The Right Way to Politicize This
Yes, after the Donald Trump shooting, now is a good time to talk about the need for better gun laws.
Donald Trump was a reality TV host before he was president, and whatever else he is, he’s a consummate showman. On Saturday, he was shot at a rally. The bullet grazed his ear. A few inches off, and he would be dead. Showing a presence of mind, as he was getting whisked from the stage, he mouthed the word “fight” three times to the crowd while pumping his fist. The audience responded with chants of “USA! USA!”
The pictures of Trump pumping his fist as blood ran down his face became instantly iconic. While only time will tell, many despondent progressives concluded that the election was essentially over.
The attempted assassination of a former president — and the leading candidate in this year’s election — was a shocking act of political violence. Conspiracy theories quickly proliferated in some corners of the internet, since this is America in 2024 and online conspiracy theories rapidly proliferate about any shocking high-profile political event. At one point, “Staged” was trending on Twitter.
The assassination attempt was instantly and correctly condemned by figures like Bernie Sanders and Alexandria Ocasio-Cortez, just as it was by leading voices across the rest of the political spectrum. I have seen lots of people point out that, for example, more sympathy has been expressed for Donald Trump — a grotesque figure on any reasonable accounting — than for the tens of thousands of Palestinian civilians murdered in Gaza in the last nine months, and this is true, but it shouldn’t stop us from recognizing that these figures were correct to condemn the attempted assassination. Focusing on our ideological enemies’ hypocrisy is often tempting precisely because it lets us off the hook from having to figure out our own principles and values. And I’d argue that, in this case, those principles should be relatively clear.
You don’t have to be an absolute pacifist, or anything like one, to understand that normalizing this kind of violence would be a disastrous direction for our society to go down.
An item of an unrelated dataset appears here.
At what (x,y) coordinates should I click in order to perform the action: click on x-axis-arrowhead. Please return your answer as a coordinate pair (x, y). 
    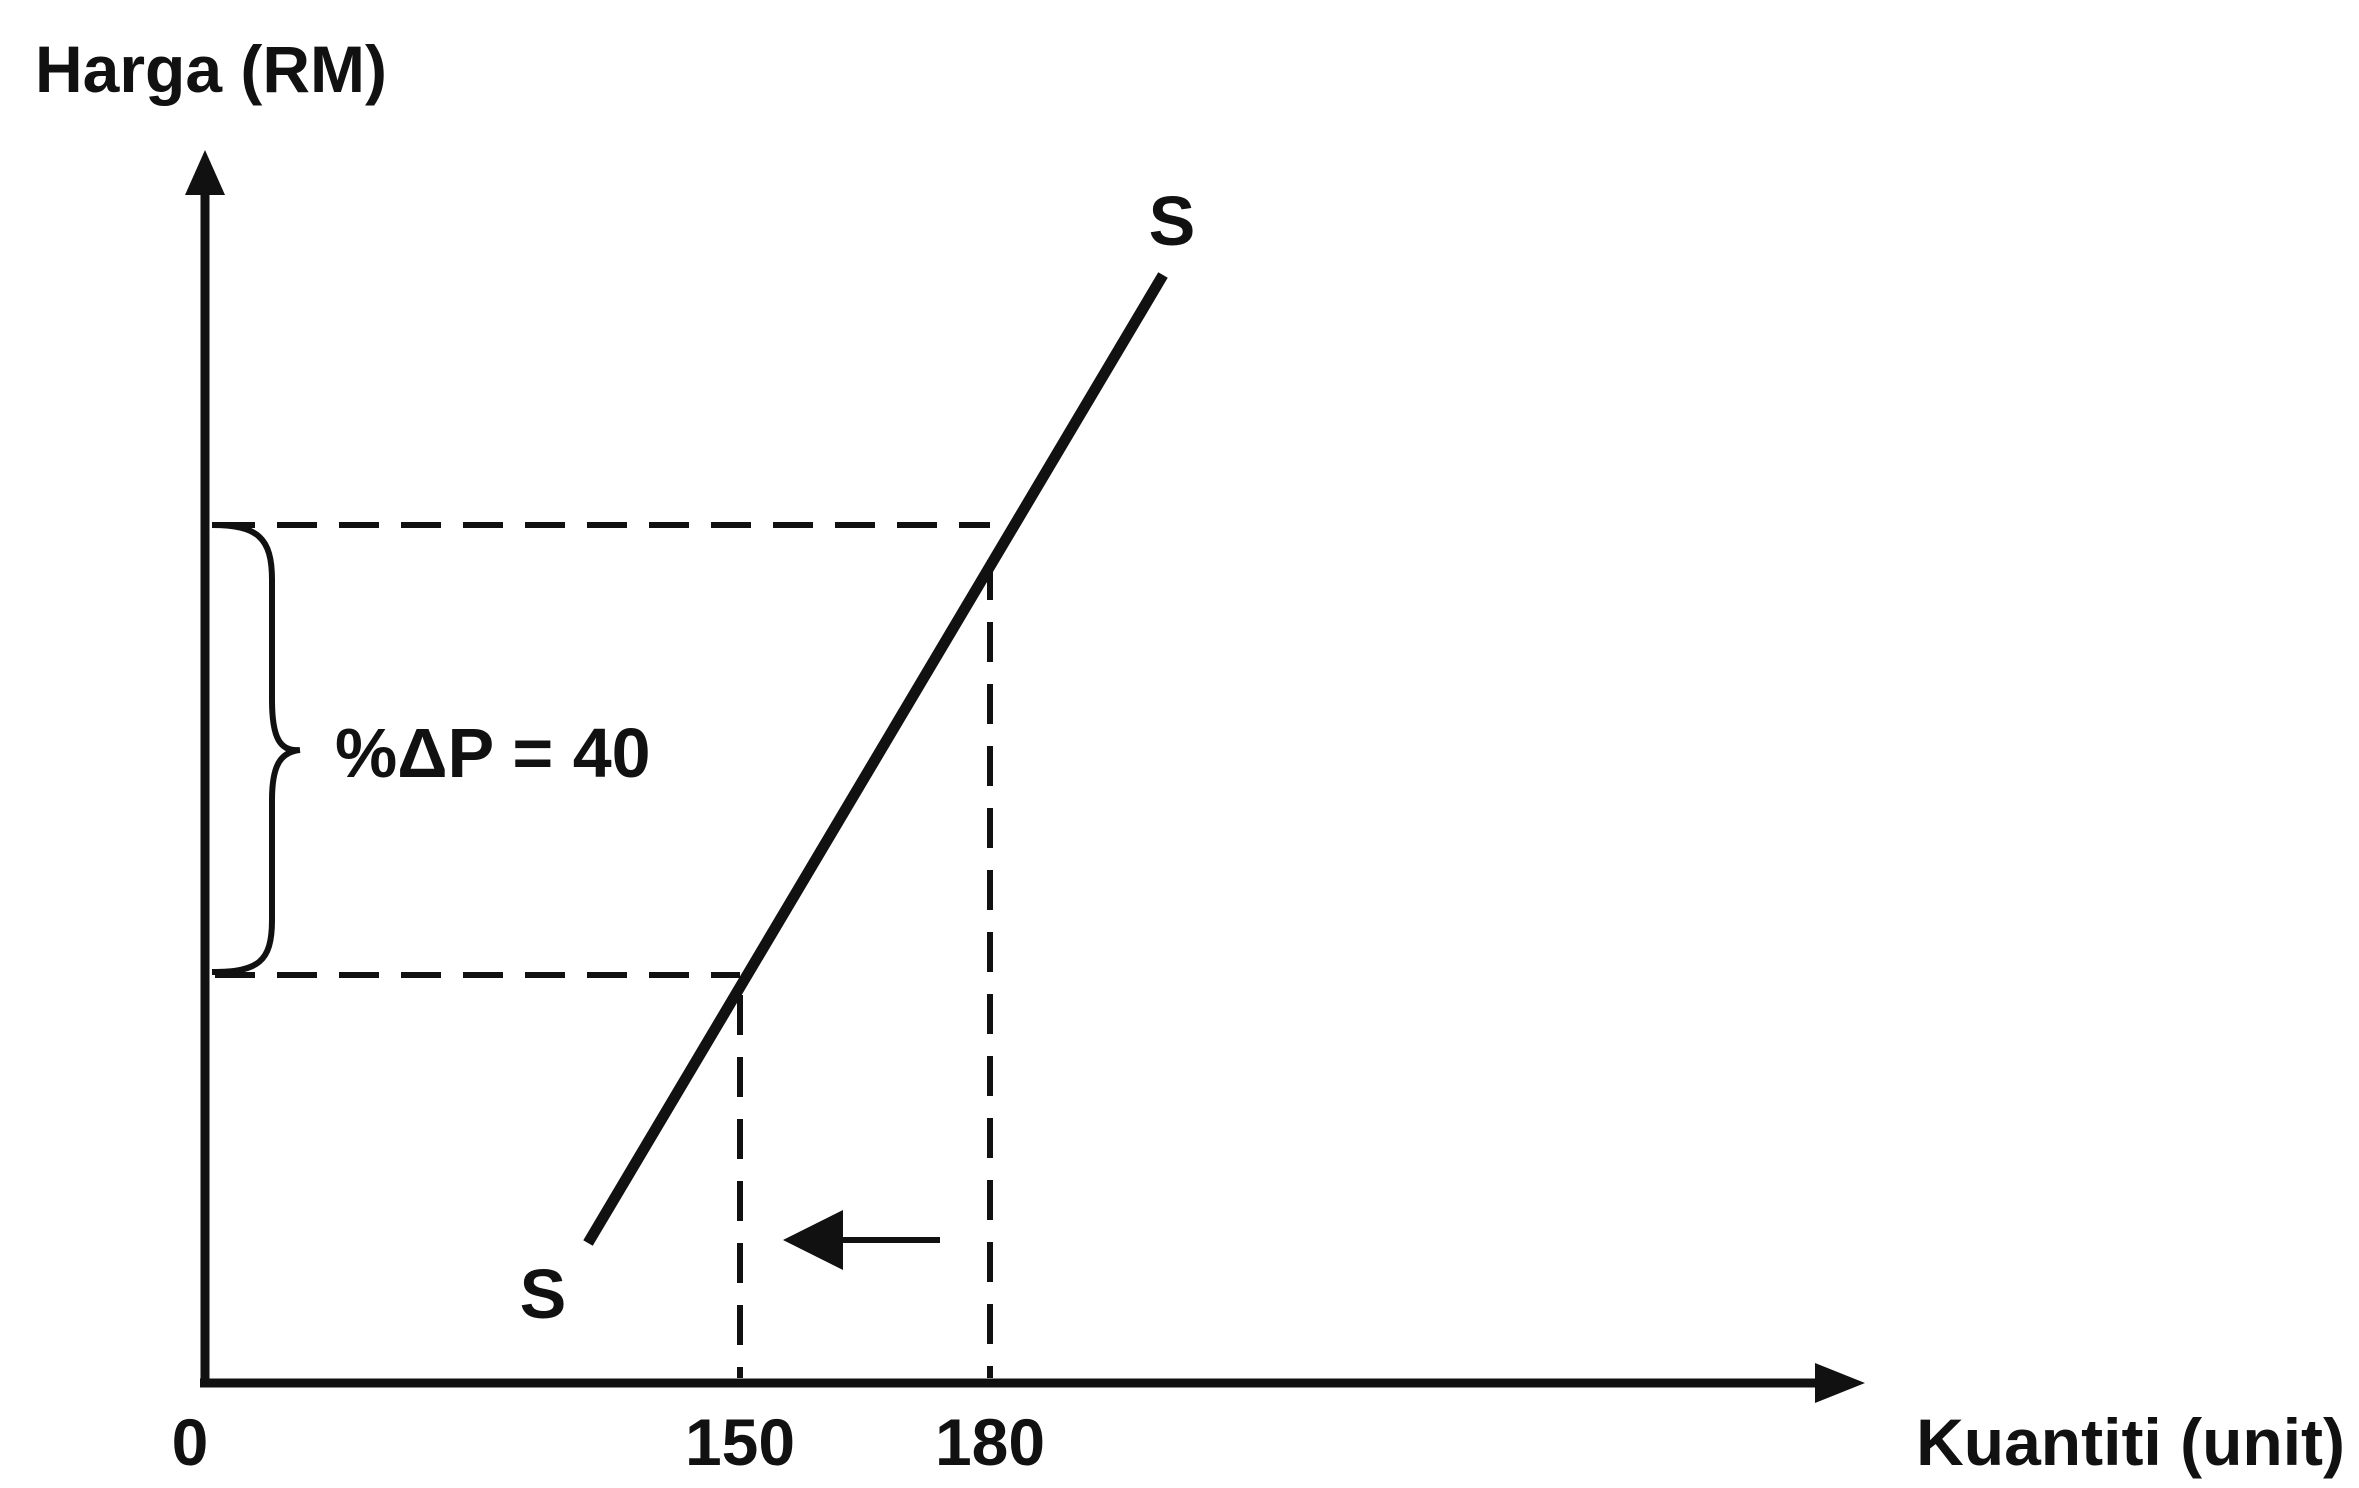
    Looking at the image, I should click on (1840, 1383).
Violence in general should require a high threshold of moral justification, and nothing remotely good would come from this kind of assassination — which would, if anything, further radicalize Trump’s supporters and be used to justify waves of extreme political repression.
Stochastic Terrorism?
Senator J. D. Vance (R-OH) immediately responded to the assassination attempt by blaming the White House — tweeting that the attempt was not just an “isolated incident” but a reflection of the Biden campaign’s core themes about Trump’s threat to democracy. In effect, conservatives like Vance are appropriating the idea, long put forward by some liberals, that overheated political rhetoric is itself a form of violence. The theory of “stochastic terrorism” holds that over-the-top rhetoric about a targeted individual or group has the effect of encouraging “lone-wolf” political violence — that is to say, political violence carried out by individuals on their own initiative rather than terrorist organizations — and that this makes the purveyors of the rhetoric responsible for the violence.
I’ve never seen anyone consistently apply this theory. Invariably, overheated rhetoric that one finds unfair or irresponsible is blamed for violence against the targets of that rhetoric. Equally white-hot rhetoric that one agrees with, or that is put forward by factions to which one is basically sympathetic, is given a more nuanced treatment, and (appropriate) skepticism is applied to the chain of causation.
If you’re an antiabortionist who calls abortion murder, you might still think this doesn’t justify the murderers of abortion doctors taking the law into their own hands. If you’re a left-liberal who believes Trump is literally a fascist, you might point out that it hardly follows from this that shooting him would diminish the fascist threat. In all cases, I’d argue that the “stochastic terrorism” theory dangerously undermines free-speech norms by blurring the line between speech and violence. Let’s not go down that road.
341 Million People and 393 Million Guns
In any case, the attempted assassin — Thomas Matthew Crooks — was likely not motivated by progressive outrage against Trump. We’re still very much in a “fog of war” situation where many facts remain to be sorted out, but current reports show that he seems to be a registered Republican. Someone with the same name and zip code donated to a Democratic PAC a few years ago. People who engage in lone-wolf political violence often seem to be mentally unstable individuals with ideologically incoherent mishmashes of political views. Even when a killer leaves a manifesto, sorting through their ravings to find evidence of ideological influences often renders confusing results.
Trump himself, of course, is a bubbling fountain of overheated political rhetoric who tried to overturn a democratic election and often spreads incendiary and dehumanizing rhetoric about liberals, the media, undocumented immigrants, and so on. The attempted assassination should not be excused, but it’s unsurprising that a figure like that would inspire extreme reactions, and unsurprising that some unstable people might be inspired to do something dangerous and stupid.
If we’re serious about diminishing the incidence of lone-wolf political violence in the United States, lecturing people to tone down the way they talk about figures like Donald Trump is unlikely to be an effective strategy. A more fruitful area to focus on is America’s gun laws, which are bizarrely permissive by the standards of other advanced democracies. Nearly 342 million people live in this country, and we have about 393 million guns. If you want fewer political shootings, and fewer shootings in general, it’s long past time to do something about that.